◆ Records supplied

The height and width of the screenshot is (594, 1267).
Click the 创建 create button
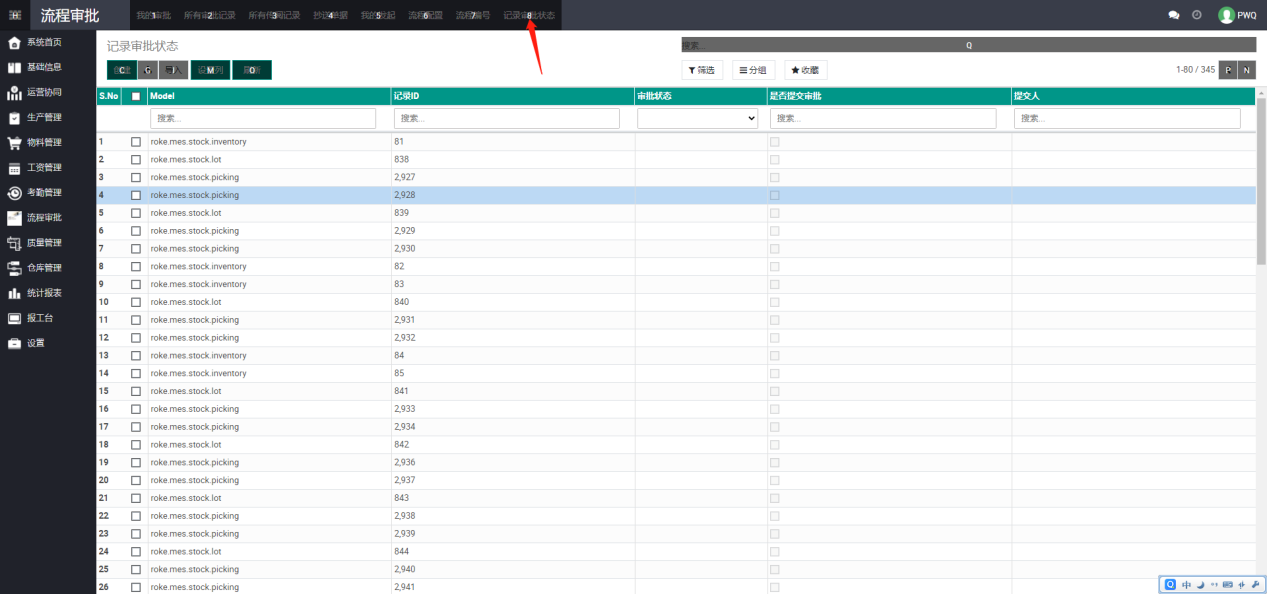coord(121,70)
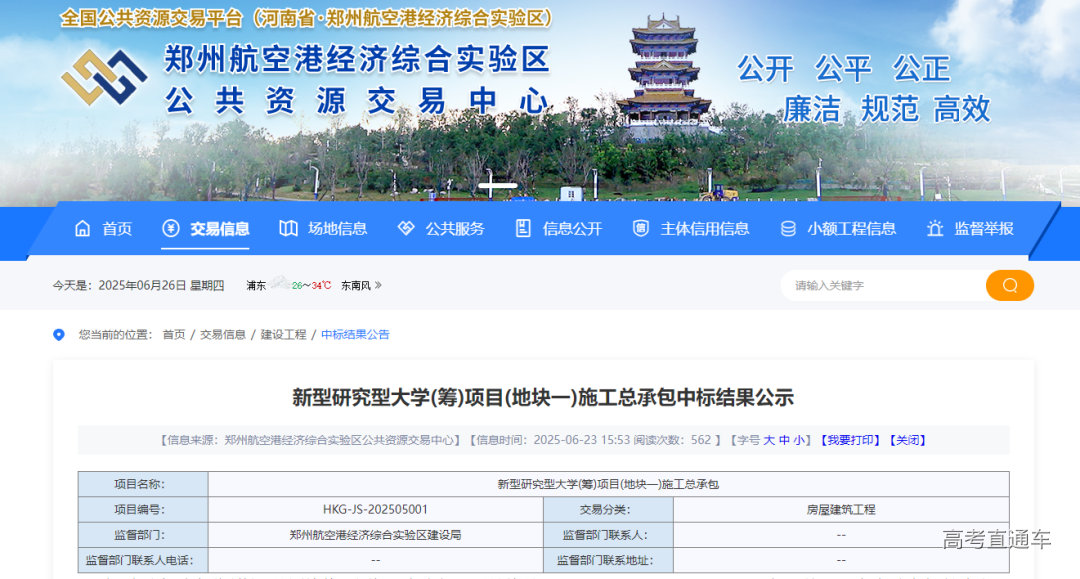Click the 小额工程信息 database icon
Screen dimensions: 1080x579
click(786, 228)
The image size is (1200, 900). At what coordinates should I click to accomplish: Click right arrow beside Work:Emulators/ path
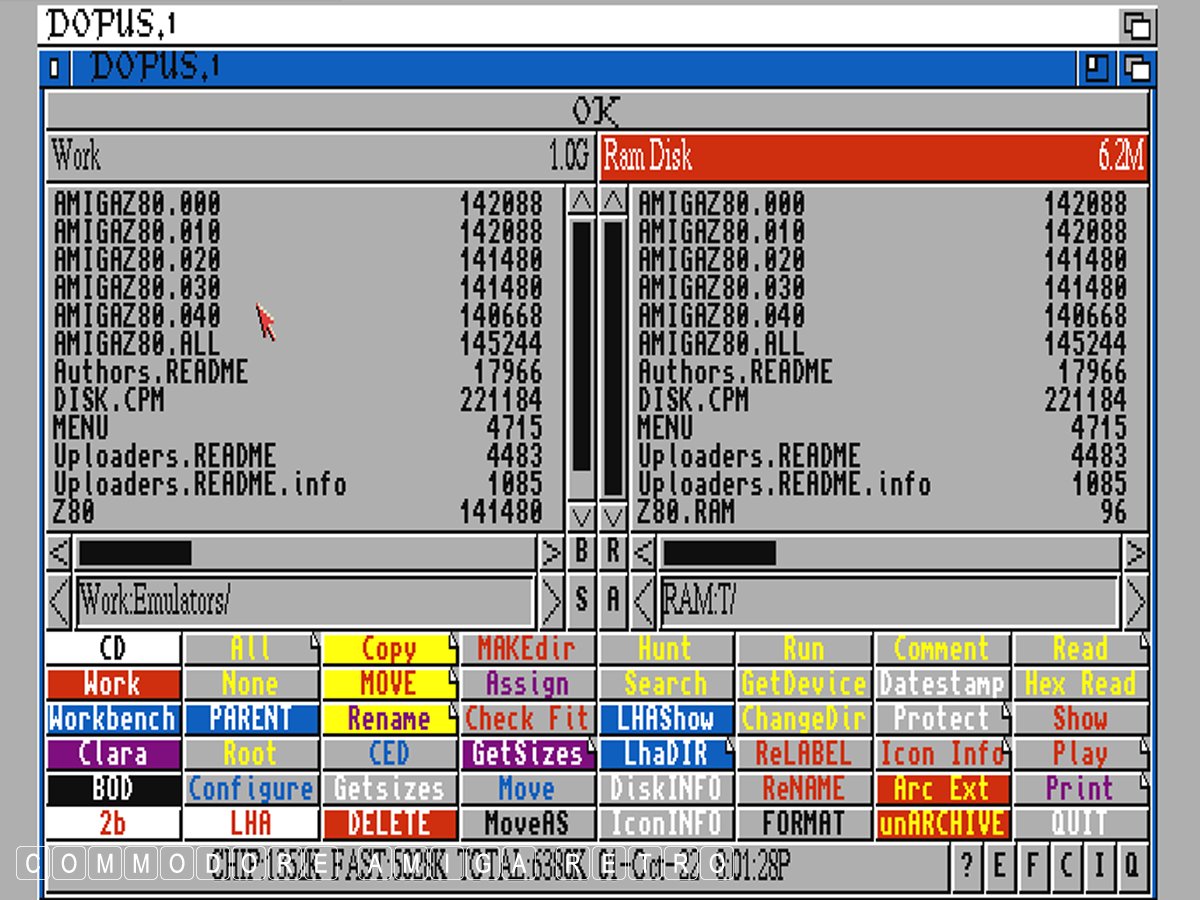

◆ Your objective
What you return should be all of the material above, exactly, and none of its pictures.

◆ Solution to this exercise
The height and width of the screenshot is (594, 1267).
Click the 创建 create button
coord(121,70)
Click the 小额工程信息 database icon
Screen dimensions: 1080x579
click(786, 228)
The image size is (1200, 900). At what coordinates should I click to accomplish: Click right arrow beside Work:Emulators/ path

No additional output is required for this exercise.